I read somewhere that they screen for the “middle.” Supposedly they screen out like the top third and the bottom third and select for an “average” intelligence. If that’s true, it’s scary because if the people on the show are the “middle,” I shudder to think what kind of dunces are on the bottom.
Appropos of nothing, but the lack of a time limit on that show makes it unwatchable. It’s unbearable to watch those imbeciles just sit there and sit there and sit there like stumps agonizing over a 4th grade level question about who wrote Tom Sawyer.
I remember seeing a woman miss that question, but she didn’t use three lifelines (as I recall, she only used one, but I don’t remember which one).
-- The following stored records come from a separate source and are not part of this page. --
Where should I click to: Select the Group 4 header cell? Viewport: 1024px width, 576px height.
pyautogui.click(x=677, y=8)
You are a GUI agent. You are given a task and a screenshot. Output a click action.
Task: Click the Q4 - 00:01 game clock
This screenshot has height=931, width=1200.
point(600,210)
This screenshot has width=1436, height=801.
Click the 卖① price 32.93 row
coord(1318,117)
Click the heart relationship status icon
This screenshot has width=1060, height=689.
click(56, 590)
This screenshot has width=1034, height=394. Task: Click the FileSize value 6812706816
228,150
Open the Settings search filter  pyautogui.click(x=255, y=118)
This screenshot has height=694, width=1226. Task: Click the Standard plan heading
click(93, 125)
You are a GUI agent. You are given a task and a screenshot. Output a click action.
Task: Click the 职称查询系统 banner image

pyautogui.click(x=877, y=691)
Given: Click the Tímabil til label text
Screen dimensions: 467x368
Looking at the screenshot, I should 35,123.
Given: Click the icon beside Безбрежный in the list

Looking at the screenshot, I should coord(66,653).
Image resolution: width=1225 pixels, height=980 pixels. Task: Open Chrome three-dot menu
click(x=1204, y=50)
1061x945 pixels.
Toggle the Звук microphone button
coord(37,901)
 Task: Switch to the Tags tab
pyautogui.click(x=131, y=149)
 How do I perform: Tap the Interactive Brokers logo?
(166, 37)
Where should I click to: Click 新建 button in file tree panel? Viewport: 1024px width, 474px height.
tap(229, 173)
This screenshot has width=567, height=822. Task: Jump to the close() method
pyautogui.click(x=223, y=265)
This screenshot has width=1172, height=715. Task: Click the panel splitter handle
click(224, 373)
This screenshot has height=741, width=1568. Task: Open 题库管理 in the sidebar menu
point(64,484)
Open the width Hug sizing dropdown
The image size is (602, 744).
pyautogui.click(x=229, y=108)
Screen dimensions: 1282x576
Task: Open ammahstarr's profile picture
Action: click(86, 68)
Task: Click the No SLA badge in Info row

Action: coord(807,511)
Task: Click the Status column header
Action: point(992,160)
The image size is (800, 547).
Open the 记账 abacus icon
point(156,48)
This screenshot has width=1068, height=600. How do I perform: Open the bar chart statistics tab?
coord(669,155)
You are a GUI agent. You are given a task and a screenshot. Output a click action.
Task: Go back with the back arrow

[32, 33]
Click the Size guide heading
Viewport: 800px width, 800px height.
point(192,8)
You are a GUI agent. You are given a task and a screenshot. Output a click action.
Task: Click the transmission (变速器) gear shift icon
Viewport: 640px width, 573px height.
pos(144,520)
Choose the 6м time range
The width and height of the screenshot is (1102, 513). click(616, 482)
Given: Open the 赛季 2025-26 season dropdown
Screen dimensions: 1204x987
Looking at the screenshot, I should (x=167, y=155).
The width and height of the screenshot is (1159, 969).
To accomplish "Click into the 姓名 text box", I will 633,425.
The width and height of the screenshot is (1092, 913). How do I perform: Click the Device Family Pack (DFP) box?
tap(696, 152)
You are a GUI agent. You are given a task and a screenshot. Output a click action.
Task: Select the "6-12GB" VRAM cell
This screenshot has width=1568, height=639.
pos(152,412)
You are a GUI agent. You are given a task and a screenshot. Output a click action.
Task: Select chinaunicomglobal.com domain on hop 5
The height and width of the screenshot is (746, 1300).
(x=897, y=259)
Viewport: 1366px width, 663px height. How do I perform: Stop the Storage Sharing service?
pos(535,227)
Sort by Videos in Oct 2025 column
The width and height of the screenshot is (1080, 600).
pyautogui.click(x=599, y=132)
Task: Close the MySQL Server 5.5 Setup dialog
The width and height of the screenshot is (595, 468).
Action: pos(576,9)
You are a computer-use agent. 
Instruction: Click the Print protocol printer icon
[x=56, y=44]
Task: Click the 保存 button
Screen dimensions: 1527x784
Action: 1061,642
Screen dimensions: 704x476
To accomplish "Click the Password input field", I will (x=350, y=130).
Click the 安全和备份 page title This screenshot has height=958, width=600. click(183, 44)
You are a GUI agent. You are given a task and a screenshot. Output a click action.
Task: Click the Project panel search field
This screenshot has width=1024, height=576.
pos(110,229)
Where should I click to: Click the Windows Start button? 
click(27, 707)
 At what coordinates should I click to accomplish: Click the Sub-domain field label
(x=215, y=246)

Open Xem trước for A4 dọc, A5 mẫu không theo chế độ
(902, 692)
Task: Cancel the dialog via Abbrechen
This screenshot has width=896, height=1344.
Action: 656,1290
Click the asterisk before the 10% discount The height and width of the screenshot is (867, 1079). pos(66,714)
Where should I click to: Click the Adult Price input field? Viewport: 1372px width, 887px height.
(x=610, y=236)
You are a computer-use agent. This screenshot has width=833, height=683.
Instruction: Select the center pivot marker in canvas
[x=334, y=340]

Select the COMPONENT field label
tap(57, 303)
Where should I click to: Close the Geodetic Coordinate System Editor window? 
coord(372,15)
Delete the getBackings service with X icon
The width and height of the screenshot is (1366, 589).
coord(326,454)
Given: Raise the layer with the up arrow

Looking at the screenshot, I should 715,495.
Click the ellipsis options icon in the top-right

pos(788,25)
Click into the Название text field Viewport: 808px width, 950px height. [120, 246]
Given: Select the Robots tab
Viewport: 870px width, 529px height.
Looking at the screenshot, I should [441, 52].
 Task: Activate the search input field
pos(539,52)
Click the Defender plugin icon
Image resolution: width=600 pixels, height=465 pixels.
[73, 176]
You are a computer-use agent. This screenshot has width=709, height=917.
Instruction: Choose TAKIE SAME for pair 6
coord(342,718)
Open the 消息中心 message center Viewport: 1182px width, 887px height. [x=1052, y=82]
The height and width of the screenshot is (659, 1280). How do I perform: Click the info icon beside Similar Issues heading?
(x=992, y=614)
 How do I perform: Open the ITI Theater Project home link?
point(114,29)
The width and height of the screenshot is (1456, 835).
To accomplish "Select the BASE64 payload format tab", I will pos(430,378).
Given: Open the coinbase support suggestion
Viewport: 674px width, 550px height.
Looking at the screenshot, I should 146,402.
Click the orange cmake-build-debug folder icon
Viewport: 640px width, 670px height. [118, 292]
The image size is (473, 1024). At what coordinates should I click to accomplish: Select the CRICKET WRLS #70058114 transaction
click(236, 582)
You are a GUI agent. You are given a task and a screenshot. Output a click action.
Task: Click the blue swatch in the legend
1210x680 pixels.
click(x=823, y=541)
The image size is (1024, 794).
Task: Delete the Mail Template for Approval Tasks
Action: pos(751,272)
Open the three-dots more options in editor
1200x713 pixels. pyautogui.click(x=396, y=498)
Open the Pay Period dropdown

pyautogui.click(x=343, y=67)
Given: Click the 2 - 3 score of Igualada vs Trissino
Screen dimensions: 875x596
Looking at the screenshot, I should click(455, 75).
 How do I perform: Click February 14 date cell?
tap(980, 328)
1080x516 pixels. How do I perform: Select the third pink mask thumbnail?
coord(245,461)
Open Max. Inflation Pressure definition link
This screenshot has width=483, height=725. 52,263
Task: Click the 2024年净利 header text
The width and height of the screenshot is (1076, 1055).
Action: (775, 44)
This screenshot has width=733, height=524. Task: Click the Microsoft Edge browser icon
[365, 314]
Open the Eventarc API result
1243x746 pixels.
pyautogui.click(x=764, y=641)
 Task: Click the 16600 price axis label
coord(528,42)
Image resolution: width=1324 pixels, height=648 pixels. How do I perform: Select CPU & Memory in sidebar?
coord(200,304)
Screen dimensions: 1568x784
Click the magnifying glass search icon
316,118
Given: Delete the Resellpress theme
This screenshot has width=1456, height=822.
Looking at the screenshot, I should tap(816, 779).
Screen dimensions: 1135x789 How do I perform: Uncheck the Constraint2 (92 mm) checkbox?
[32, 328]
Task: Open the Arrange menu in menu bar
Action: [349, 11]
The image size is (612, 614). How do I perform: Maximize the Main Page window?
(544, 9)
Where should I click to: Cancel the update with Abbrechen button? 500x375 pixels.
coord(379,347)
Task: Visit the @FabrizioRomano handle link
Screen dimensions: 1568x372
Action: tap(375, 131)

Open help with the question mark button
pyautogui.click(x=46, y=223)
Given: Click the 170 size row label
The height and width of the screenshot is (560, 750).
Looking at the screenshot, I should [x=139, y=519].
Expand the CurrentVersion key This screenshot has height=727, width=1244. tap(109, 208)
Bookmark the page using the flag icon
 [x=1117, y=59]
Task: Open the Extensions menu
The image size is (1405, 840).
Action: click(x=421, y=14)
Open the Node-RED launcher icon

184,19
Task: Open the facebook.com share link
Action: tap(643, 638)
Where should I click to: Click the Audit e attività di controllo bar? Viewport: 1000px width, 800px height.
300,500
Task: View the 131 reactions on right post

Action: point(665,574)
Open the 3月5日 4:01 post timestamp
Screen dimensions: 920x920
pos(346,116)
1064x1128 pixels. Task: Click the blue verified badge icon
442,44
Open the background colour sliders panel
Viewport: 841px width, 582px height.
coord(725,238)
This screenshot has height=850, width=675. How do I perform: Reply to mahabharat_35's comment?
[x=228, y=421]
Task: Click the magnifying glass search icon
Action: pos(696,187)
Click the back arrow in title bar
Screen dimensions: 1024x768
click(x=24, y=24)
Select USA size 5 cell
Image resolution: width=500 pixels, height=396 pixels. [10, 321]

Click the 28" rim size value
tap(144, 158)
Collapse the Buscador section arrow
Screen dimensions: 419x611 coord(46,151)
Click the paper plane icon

She did end up picking the more absurd of the other three options.
I’m willing to accept that my memory on this is faulty, but I do remember actually seeing that episode.
I notice that this week, in the new season of Millionaire, they’ve done away with the AOL version of Ask the Audience.
Undoubtedly because the AOL Audience was dumber than a bag of hammers. Their responses were inevitably – 90% of the time I watched, at least – wronger (ie, lower % chose the right answer) than the studio audience.
Bad advertising for AOL, too. “Your userbase appear to be morons.”
Fun times on today’s show. The contestant – big-haired woman from Connecticut – was facing the question, "which university’s mascot is a bulldog named “Uga” – Duke, Ohio State, Vanderbilt, University of Georgia.
She phoned her friend, who said “well, ‘Uga’ has got be short for U of GA, right?”
Contestant said, “Oh, Jeezus Christ!!”, and they bleeped her. Hilarity ensued.